Both the Mishnah and the New Testament attest to another innovation of the scholars, one which might be called ‘prooftexting’. The Pentateuch and the other biblical books had no need for prooftexting, since the contents of each book, it was believed, had been revealed to the writer by God himself. Throughout the Mishnah, in contrast, one finds the Hebrew formula, shene’ emar, ‘as it is stated in the Scripture’. It was this innovative method of prooftexting which enabled the scholarly community to challenge the Zadokites and to establish their own authority.6 They accomplished this precisely by remaining faithful to the proposition that the Pentateuch was the very word of God. They acknowledged that God had chosen Aaron and his descendants for the eternal priesthood, but they also noted that God had chosen a non-priest, Joshua, to succeed Moses as Israel’s leader.

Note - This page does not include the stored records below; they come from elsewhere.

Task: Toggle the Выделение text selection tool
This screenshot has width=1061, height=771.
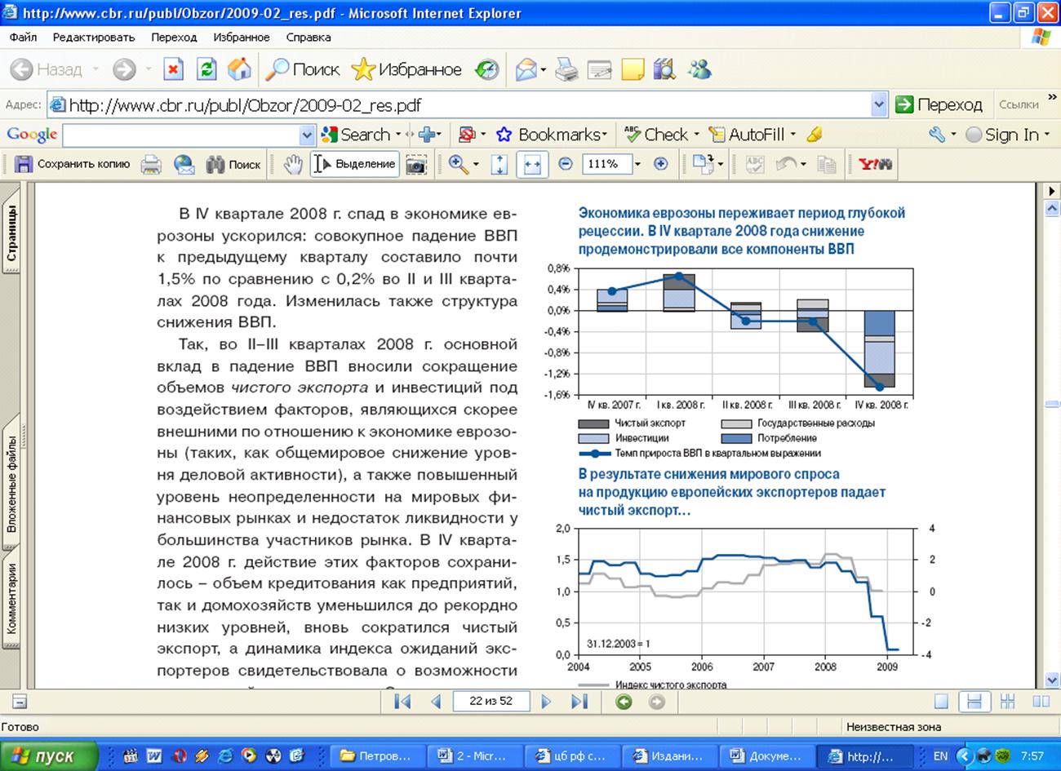Action: pos(355,164)
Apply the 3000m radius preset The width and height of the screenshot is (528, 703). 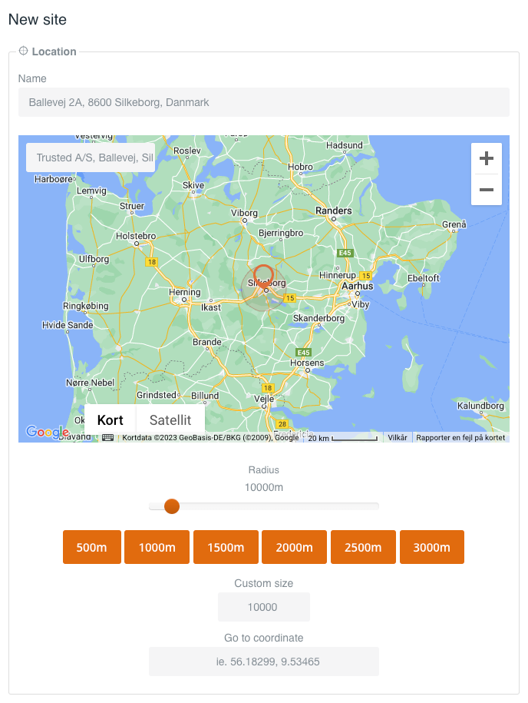click(431, 547)
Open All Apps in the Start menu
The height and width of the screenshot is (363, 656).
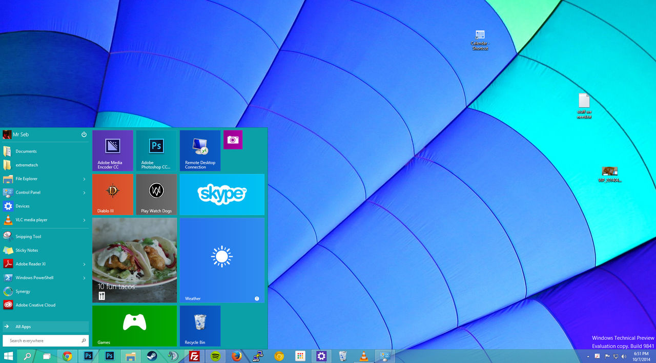(23, 326)
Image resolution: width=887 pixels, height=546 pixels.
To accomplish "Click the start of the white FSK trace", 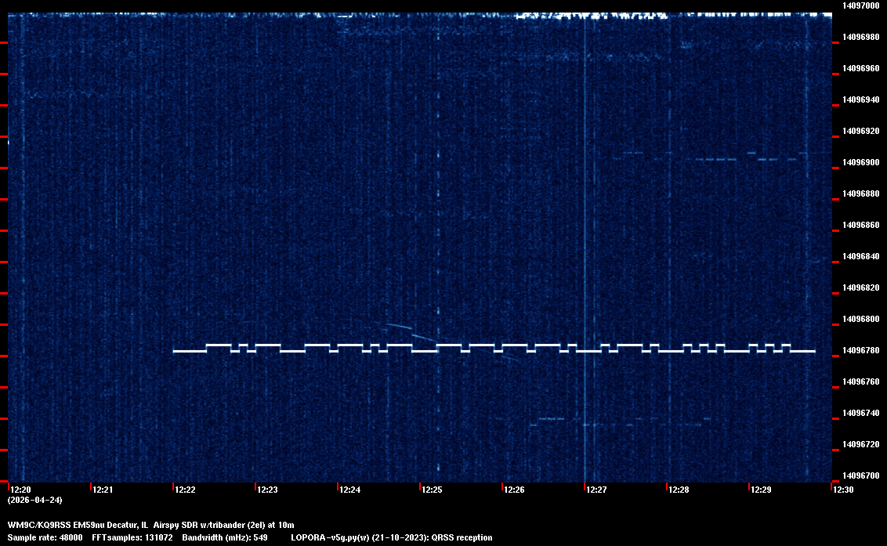I will pos(175,351).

When Moses dies, it is Joshua to whom God speaks; it is Joshua who leads the tribal confederacy in its conquest of Canaan. But nowhere in the book of Joshua does God speak directly to Eleazar or Phinehas. Similarly in other books of the Bible, God makes his will known to judges and prophets, but never directly to an Aaronide. Thus the ‘scholar class’, that came to be called ‘Pharisees’, could cite scripture to demonstrate that God’s authority had been transmitted from Moses to Joshua and from Joshua to the non-Aaronide prophets.7 This understanding of the transmission of authority is succinctly summarized in the opening paragraph of Mishnah Aboth (The Ethics of the Fathers):
Moses received the Law (Torah) from Sinai and committed it to Joshua, and Joshua to the elders [Josh. 24:31], and the elders to the prophets; and the prophets committed it to the men of the Great Synagogue. (Mish. Aboth 1:1)8
Moreover, the Pharisees could also draw upon the historical books of the Bible to show that a non-Aaronide like Elijah, for example, had authority to offer up sacrifices on a ‘high place’ (Heb. bamah). And inasmuch as the scriptural prophets had also learned God’s will directly, the Pharisees could legitimately claim that the words and deeds of the prophets had the status of unwritten laws. Finally, in their effort to adapt the Mosaic legislation to changing circumstances, they could note the many variations, discrepancies and ambiguities in the Pentateuch and therefore insist on the necessity of alternative interpretations.
As for the Pharisaic idea of immortality, though it is nowhere expressly stated in the Scriptures, one finds many hints there of life after death. Thus Enoch is simply taken by God (Gen. 5:24); the witch of Endor draws Samuel’s spirit out of the earth (I Sam. 28:8–19); Elijah revives a child (I Kings 17:17–24) and he himself is swept into heaven on the wings of a chariot (2 Kings 2:9–12); Ezekiel envisions the coming alive of very dry bones (Ezek. 37:1–4); and Job anticipates that when his flesh is no more, he shall see God.